Thursday, May 8, 2008

New Prediabetes Reseach

Found a new study on Prediabetes today. It compared insulin sensitivity and insulin response in people with different types of Pre-diabetes. You can get diagnosed with Pre-diabetes if you have Impaired Fasting Glucose (IFG) - high blood sugar in the mornings before you eat, if you have Impared Glucose Tolerance (IGT) - high blood sugars after you eat, or both. I have impaired glucose tolerance but my fasting levels are still good.

The study looked at obese adolescents, comparing 40 who had normal glucose response with 41 with impaired glucose responses.

They found that insulin sensitivity and first phase insulin was reduced for all groups - it was more severe for those with impaired glucose tolerance than with impaired fasting levels. For those with both impaired glucose tolerance and impaired fasting, the second phase insulin response was also impaired.

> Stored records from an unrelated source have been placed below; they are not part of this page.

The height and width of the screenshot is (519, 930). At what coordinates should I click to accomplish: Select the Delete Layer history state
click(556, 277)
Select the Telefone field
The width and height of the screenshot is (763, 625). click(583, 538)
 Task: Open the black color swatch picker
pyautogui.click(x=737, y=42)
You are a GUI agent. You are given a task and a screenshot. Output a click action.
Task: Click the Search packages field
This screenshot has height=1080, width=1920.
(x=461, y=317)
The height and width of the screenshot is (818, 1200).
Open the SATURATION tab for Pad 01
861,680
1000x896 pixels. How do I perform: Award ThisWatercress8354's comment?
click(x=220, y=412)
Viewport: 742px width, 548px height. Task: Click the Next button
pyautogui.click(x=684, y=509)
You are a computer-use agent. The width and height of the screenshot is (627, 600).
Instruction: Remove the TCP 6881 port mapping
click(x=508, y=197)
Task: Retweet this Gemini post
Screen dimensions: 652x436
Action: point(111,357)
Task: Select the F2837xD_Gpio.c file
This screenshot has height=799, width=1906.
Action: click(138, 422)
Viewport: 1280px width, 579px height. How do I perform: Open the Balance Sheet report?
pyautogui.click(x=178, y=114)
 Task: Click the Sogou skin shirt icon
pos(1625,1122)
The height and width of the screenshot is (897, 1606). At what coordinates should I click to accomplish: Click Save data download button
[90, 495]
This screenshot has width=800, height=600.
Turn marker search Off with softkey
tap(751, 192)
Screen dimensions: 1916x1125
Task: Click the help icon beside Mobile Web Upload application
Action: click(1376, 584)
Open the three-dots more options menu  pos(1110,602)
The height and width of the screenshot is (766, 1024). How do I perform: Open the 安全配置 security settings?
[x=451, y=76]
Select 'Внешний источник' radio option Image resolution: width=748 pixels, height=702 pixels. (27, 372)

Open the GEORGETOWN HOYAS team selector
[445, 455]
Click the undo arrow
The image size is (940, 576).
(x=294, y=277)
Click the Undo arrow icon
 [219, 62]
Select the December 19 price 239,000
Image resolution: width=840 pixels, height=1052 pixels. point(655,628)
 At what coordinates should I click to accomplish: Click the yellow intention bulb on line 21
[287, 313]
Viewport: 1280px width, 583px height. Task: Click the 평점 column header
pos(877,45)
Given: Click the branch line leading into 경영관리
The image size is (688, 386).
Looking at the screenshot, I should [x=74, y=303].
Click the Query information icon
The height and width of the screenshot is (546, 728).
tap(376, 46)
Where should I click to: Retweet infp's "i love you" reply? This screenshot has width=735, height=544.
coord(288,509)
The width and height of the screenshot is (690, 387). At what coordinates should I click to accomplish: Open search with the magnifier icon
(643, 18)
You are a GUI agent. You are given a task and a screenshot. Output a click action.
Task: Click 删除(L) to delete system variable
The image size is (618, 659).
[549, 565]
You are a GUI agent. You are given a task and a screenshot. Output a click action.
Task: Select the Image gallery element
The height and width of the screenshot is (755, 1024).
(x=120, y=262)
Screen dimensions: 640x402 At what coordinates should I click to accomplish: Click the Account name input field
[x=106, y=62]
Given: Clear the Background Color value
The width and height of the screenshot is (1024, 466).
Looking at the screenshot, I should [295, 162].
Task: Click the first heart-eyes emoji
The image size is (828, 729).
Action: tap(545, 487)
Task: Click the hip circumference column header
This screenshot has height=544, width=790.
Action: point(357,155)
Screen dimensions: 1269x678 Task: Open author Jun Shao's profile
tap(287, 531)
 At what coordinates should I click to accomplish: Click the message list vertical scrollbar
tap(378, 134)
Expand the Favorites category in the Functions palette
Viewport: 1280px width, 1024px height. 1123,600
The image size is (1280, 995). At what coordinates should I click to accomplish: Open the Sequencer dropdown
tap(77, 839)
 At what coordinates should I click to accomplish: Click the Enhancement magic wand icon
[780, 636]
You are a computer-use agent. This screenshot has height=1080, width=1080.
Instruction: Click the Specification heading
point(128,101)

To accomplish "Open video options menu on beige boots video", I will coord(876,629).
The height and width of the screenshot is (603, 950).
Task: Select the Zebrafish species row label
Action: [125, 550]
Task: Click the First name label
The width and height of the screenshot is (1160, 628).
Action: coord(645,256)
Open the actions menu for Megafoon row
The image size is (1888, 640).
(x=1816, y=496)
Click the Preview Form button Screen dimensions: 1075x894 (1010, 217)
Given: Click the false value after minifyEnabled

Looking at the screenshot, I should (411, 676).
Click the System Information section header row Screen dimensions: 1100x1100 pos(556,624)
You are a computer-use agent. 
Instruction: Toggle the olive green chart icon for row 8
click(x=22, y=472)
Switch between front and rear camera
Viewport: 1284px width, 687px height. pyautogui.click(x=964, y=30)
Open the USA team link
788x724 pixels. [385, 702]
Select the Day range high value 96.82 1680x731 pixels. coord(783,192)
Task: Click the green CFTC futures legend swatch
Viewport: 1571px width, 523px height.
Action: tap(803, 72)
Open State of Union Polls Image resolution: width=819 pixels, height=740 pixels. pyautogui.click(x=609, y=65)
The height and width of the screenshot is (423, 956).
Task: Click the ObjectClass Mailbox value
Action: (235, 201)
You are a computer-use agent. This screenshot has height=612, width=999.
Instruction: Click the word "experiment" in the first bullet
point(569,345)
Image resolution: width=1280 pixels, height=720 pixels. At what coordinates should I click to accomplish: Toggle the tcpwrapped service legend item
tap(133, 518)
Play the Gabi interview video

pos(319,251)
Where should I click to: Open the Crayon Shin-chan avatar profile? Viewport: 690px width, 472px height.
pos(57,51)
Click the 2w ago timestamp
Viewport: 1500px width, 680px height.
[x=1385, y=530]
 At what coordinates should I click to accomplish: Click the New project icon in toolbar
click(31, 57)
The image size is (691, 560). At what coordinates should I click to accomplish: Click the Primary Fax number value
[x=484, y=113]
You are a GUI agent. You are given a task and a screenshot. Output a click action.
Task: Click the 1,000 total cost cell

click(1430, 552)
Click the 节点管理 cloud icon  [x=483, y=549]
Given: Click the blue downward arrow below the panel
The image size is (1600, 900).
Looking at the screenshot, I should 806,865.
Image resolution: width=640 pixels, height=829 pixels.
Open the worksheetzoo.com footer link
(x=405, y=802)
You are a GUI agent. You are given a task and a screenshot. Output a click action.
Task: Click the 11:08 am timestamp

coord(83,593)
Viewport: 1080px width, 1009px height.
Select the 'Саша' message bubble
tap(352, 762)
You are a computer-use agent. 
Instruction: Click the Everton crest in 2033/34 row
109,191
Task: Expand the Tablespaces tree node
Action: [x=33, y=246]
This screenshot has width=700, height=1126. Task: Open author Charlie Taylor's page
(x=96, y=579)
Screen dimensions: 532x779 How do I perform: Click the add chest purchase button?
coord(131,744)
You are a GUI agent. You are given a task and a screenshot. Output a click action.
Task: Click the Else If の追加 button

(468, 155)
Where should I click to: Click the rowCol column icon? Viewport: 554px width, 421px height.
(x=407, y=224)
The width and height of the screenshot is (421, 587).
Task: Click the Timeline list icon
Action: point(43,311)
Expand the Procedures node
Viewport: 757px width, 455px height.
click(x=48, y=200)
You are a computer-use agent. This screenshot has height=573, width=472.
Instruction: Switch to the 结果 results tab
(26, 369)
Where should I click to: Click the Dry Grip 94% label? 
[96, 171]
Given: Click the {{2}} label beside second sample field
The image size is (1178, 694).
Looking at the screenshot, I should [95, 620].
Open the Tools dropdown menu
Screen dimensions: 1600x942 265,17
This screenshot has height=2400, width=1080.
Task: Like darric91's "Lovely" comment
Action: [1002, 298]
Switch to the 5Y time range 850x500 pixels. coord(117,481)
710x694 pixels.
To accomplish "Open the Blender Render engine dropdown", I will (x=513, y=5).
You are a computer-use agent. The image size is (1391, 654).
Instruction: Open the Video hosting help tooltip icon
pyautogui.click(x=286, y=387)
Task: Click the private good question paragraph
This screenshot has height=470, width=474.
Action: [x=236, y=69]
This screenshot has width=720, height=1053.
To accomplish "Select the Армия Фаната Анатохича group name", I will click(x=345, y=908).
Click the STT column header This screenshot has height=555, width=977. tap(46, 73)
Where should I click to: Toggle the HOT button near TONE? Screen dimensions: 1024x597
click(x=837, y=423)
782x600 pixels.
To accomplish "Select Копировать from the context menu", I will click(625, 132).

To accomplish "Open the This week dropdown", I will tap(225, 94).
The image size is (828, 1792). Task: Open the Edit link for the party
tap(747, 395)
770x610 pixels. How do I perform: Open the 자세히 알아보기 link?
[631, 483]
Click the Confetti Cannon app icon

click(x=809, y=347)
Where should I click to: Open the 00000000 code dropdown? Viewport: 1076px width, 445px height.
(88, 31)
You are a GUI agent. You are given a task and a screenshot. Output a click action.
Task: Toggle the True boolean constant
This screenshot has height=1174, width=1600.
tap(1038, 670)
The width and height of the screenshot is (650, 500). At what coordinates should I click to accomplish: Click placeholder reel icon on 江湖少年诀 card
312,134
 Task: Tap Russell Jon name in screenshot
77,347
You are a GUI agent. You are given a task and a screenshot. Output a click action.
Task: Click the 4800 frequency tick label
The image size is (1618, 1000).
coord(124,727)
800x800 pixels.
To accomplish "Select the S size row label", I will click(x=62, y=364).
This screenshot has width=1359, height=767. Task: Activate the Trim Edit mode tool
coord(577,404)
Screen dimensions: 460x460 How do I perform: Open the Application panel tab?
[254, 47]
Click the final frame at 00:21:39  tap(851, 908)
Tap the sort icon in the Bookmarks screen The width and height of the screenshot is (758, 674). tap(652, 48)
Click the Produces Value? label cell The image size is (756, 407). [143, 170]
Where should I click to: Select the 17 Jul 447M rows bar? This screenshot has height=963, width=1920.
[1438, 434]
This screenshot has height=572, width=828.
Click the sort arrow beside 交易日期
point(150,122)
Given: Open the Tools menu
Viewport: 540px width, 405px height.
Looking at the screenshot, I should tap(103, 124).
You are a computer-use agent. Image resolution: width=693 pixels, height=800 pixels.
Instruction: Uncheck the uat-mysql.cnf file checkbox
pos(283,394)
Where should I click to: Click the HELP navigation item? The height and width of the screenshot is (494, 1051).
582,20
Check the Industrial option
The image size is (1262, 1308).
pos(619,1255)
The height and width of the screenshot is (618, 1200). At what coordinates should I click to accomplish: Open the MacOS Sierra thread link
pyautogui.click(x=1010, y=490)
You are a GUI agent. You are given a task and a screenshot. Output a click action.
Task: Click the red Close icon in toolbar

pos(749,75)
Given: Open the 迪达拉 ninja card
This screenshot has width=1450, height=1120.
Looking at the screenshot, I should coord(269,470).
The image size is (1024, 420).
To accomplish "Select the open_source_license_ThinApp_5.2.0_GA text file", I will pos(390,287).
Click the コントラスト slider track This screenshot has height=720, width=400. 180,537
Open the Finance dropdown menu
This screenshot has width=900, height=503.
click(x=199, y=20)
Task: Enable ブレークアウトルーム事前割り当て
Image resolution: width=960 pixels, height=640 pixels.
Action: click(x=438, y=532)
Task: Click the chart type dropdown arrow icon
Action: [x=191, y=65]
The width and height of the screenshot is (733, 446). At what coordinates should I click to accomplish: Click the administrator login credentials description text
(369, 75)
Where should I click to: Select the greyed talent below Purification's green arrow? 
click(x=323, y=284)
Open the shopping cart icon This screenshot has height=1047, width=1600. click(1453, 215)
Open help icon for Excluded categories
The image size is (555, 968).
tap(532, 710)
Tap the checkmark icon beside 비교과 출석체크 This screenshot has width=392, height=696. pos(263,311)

This follows the model of how blood sugar control deteriorates that is laid out over at BloodSugar101.com.

You start out producing enough insulin to handle the food you eat. As your insulin resistance goes up, you start losing the ability to produce insulin - high blood sugar kills beta cells.

So you have less stored insulin to release when you eat (first phase response), and eventually, you stop being able to produce enough backup insulin (second phase response) to cover what the first phase didn't get rid of.

As this goes on, you start showing elevated levels all the time because your system can't ever catch up without diet changes or medication or both.

Once you start showing both impaired fasting glucose and impaired glucose tolerance, you can be pretty sure you've lost a fair amount of beta cells. Getting diagnosed with only one or the other is a good sign, because it's being caught in the earlier stages.